Instructions to follow => Provide an exact transcription of all the records.

Supplied data =>

******

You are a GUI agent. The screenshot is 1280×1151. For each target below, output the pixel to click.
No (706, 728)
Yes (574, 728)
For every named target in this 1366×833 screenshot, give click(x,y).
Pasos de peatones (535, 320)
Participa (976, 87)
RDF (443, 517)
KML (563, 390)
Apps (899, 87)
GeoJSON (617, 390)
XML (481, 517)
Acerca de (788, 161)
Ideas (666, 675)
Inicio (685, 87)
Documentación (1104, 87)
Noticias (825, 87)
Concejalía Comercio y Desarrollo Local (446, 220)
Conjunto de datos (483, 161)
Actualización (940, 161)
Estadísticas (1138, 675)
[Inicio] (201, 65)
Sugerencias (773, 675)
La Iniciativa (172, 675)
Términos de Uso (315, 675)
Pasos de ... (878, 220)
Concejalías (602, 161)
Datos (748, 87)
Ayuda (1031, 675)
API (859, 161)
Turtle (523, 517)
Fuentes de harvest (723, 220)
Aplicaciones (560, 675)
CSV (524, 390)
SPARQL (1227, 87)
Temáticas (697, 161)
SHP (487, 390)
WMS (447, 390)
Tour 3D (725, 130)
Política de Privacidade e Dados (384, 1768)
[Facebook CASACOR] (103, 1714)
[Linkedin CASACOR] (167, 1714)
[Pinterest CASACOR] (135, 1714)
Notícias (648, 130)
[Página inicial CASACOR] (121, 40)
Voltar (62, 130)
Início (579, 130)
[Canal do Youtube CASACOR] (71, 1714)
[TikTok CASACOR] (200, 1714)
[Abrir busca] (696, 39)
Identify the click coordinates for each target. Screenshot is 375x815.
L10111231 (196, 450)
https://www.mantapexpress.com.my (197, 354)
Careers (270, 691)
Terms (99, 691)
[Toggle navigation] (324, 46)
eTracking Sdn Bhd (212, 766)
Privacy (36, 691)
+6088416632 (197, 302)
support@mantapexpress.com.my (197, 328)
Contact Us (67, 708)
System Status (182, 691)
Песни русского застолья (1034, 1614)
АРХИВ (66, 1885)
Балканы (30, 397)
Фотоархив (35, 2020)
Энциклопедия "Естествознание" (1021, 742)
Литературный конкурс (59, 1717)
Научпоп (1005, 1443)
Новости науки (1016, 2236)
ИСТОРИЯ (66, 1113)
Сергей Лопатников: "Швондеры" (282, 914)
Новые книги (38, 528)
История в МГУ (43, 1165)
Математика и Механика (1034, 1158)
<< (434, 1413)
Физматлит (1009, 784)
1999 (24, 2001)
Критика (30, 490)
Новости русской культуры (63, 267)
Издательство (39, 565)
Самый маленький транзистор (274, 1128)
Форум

******

Solution to this problem =>
You are a GUI agent. The screenshot is 1280×1151. For each target below, output the pixel to click.
No (706, 728)
Yes (574, 728)
For every named target in this 1366×833 screenshot, give click(x,y).
Pasos de peatones (535, 320)
Participa (976, 87)
RDF (443, 517)
KML (563, 390)
Apps (899, 87)
GeoJSON (617, 390)
XML (481, 517)
Acerca de (788, 161)
Ideas (666, 675)
Inicio (685, 87)
Documentación (1104, 87)
Noticias (825, 87)
Concejalía Comercio y Desarrollo Local (446, 220)
Conjunto de datos (483, 161)
Actualización (940, 161)
Estadísticas (1138, 675)
[Inicio] (201, 65)
Sugerencias (773, 675)
La Iniciativa (172, 675)
Términos de Uso (315, 675)
Pasos de ... (878, 220)
Concejalías (602, 161)
Datos (748, 87)
Ayuda (1031, 675)
API (859, 161)
Turtle (523, 517)
Fuentes de harvest (723, 220)
Aplicaciones (560, 675)
CSV (524, 390)
SPARQL (1227, 87)
Temáticas (697, 161)
SHP (487, 390)
WMS (447, 390)
Tour 3D (725, 130)
Política de Privacidade e Dados (384, 1768)
[Facebook CASACOR] (103, 1714)
[Linkedin CASACOR] (167, 1714)
[Pinterest CASACOR] (135, 1714)
Notícias (648, 130)
[Página inicial CASACOR] (121, 40)
Voltar (62, 130)
Início (579, 130)
[Canal do Youtube CASACOR] (71, 1714)
[TikTok CASACOR] (200, 1714)
[Abrir busca] (696, 39)
Identify the click coordinates for each target. Screenshot is 375x815.
L10111231 (196, 450)
https://www.mantapexpress.com.my (197, 354)
Careers (270, 691)
Terms (99, 691)
[Toggle navigation] (324, 46)
eTracking Sdn Bhd (212, 766)
Privacy (36, 691)
+6088416632 (197, 302)
support@mantapexpress.com.my (197, 328)
Contact Us (67, 708)
System Status (182, 691)
Песни русского застолья (1034, 1614)
АРХИВ (66, 1885)
Балканы (30, 397)
Фотоархив (35, 2020)
Энциклопедия "Естествознание" (1021, 742)
Литературный конкурс (59, 1717)
Научпоп (1005, 1443)
Новости науки (1016, 2236)
ИСТОРИЯ (66, 1113)
Сергей Лопатников: "Швондеры" (282, 914)
Новые книги (38, 528)
История в МГУ (43, 1165)
Математика и Механика (1034, 1158)
<< (434, 1413)
Физматлит (1009, 784)
1999 (24, 2001)
Критика (30, 490)
Новости русской культуры (63, 267)
Издательство (39, 565)
Самый маленький транзистор (274, 1128)
Форум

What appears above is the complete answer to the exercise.